Do these statements agree with the issue thread about the bip39 wordlist below? (a) Steve132 says that every bip39 wordlist being sorted is part of the spec. (b) Steve132 considers the bisection algorithm correct. (c) vbuterin proposes code that checks a list is sorted before it is used. Answer each with yes or no and quote the words of the thread that decide it.
─── Text segment ───
Open wizardofozzie opened 8 years ago

wizardofozzie commented 8 years ago

Bisect only works for sorted wordlists; not an issue if only english.txt is used, however, forks using standard bip39 wordlists will fail most ungracefully.

eg (Japanese wordlist, forum post)

cryptid11 commented 8 years ago

Yes, this line is wrong

wordlist_english=list(open(os.path.join(os.path.dirname(os.path.realpath(file)),'english.txt'),'r'))

Steve132 commented 8 years ago

however, forks using standard bip39 wordlists will fail most ungracefully.

english.txt is the standard bip39 english wordlist, and ALL the wordlists being lexographically sorted is a part of the bip39 spec

  • the wordlist is sorted which allows for more efficient lookup of the code words (i.e. implementations can use binary search instead of linear search)
    • this also allows trie (a prefix tree) to be used, e.g. for better compression

However, you aren't wrong about the bisection algorithm being incorrect, but for several other completely different reasons. I'm going to submit a patch soon.

Furthermore, english.txt is only provided for convenience. If you want to use another wordlist, you can pass it as a sorted list to the 'wordlist' parameter in most of the mnemonic functions

vbuterin commented 8 years ago

Perhaps it might be best for convenience reasons to include an assert loop in the code that makes sure a list is sorted before using it? This seems to have come up many times now.
─── Dataset excerpt ───
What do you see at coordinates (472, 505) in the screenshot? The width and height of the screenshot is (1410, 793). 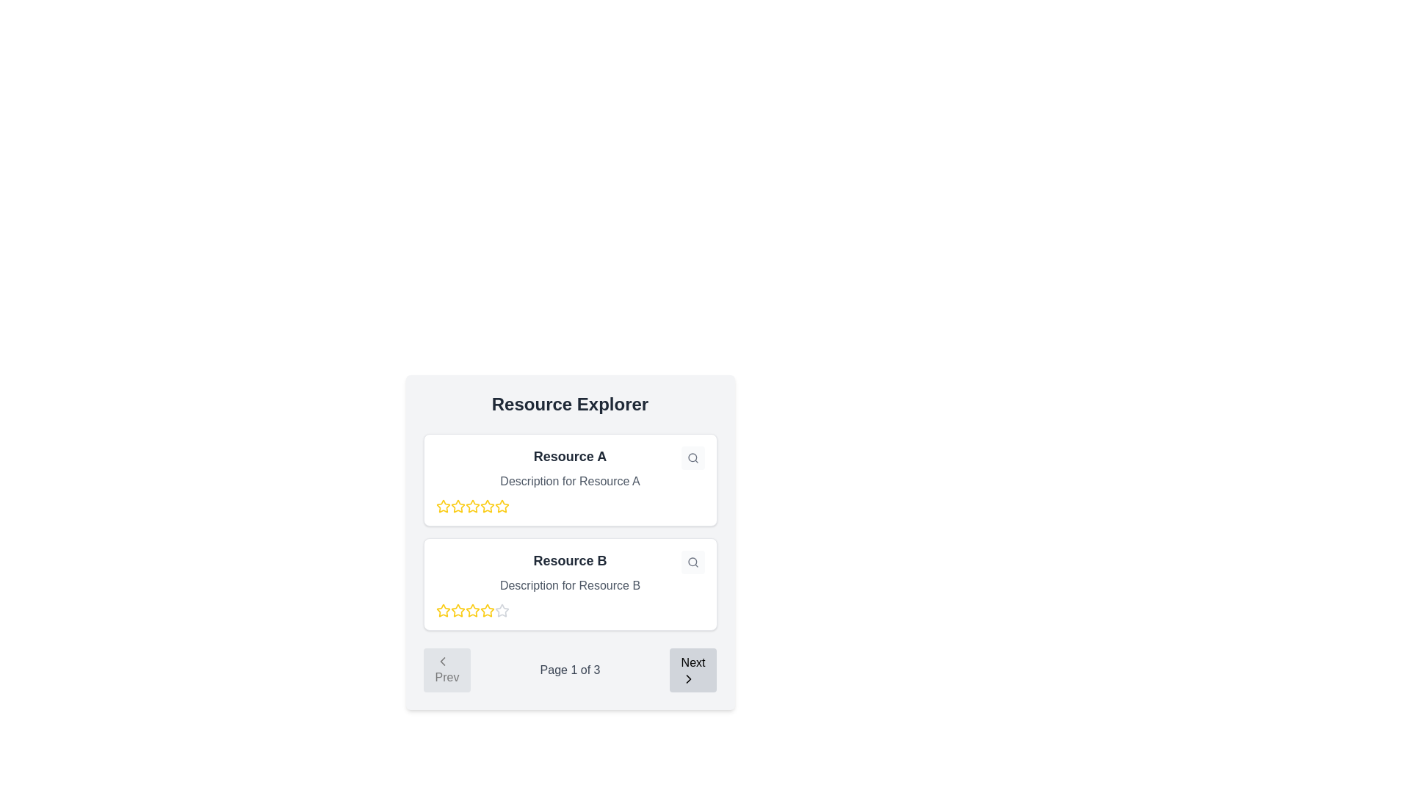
───
§ Answer in full:
(a) Yes: "ALL the wordlists being lexographically sorted is a part of the bip39 spec"
(b) No: "you aren't wrong about the bisection algorithm being incorrect"
(c) Yes: "include an assert loop in the code that makes sure a list is sorted before using it"